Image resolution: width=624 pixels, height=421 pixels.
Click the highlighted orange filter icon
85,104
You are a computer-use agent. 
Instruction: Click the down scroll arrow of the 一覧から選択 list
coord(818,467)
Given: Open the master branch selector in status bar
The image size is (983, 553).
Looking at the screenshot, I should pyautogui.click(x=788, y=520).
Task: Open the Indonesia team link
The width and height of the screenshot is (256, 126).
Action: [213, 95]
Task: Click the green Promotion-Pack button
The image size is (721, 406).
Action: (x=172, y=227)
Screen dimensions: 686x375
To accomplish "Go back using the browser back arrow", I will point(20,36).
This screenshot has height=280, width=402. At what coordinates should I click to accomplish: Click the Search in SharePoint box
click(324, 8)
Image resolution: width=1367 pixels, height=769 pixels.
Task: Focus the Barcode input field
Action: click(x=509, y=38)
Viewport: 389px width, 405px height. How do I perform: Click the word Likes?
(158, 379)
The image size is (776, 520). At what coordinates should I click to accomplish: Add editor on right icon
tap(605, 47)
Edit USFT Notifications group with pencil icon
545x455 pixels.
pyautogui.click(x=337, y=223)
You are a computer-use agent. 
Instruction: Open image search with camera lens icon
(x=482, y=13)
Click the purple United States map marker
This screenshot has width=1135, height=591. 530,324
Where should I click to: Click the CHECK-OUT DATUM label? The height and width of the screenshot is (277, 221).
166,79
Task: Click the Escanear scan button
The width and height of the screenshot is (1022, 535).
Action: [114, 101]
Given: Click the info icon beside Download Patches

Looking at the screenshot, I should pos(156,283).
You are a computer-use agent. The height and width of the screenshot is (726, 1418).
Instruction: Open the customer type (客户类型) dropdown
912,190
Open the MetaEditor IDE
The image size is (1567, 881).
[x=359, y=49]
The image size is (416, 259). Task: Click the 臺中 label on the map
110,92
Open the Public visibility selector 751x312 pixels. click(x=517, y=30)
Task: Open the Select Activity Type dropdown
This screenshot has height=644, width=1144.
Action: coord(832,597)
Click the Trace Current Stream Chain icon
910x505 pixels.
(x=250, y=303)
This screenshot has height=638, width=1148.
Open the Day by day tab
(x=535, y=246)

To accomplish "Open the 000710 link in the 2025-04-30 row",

================================

解くべき問題:
「Click the purple United States map marker」を含む行から資料の最後までを、「dropdown」を「menu」に置き換えて書き直してください。それ以外の部分は変えないでください。

模範解答:
Click the purple United States map marker
This screenshot has width=1135, height=591. 530,324
Where should I click to: Click the CHECK-OUT DATUM label? The height and width of the screenshot is (277, 221).
166,79
Task: Click the Escanear scan button
The width and height of the screenshot is (1022, 535).
Action: [114, 101]
Given: Click the info icon beside Download Patches

Looking at the screenshot, I should pos(156,283).
You are a computer-use agent. The height and width of the screenshot is (726, 1418).
Instruction: Open the customer type (客户类型) menu
912,190
Open the MetaEditor IDE
The image size is (1567, 881).
[x=359, y=49]
The image size is (416, 259). Task: Click the 臺中 label on the map
110,92
Open the Public visibility selector 751x312 pixels. click(x=517, y=30)
Task: Open the Select Activity Type menu
This screenshot has height=644, width=1144.
Action: coord(832,597)
Click the Trace Current Stream Chain icon
910x505 pixels.
(x=250, y=303)
This screenshot has height=638, width=1148.
Open the Day by day tab
(x=535, y=246)

To accomplish "Open the 000710 link in the 2025-04-30 row",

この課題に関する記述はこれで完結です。